━━ EXTRACTED MATERIAL
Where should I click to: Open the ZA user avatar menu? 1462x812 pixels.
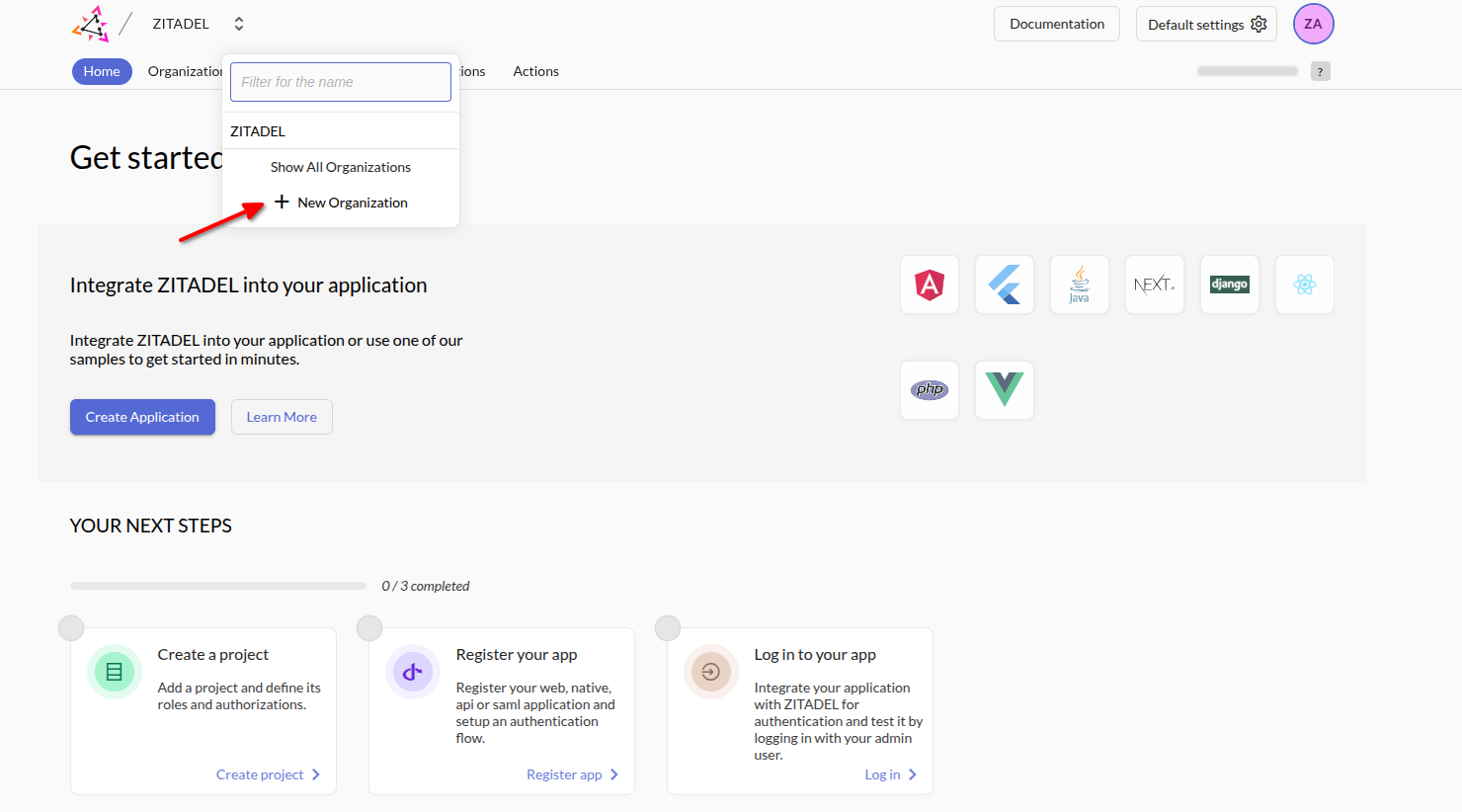coord(1313,24)
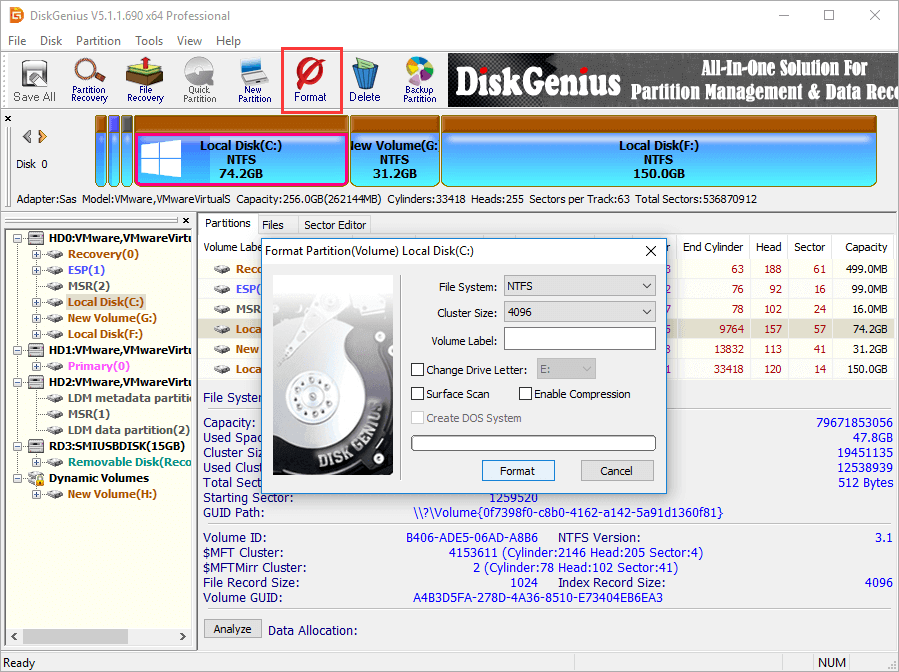899x672 pixels.
Task: Click the Delete partition icon
Action: pos(364,81)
━━━━
For each entry, repeat its text exactly and leave out any picture it holds.

WRITTEN SOLUTION>
Where should I click to: Open the ZA user avatar menu? 1462x812 pixels.
coord(1313,24)
899x672 pixels.
Task: Click the Delete partition icon
Action: pos(364,81)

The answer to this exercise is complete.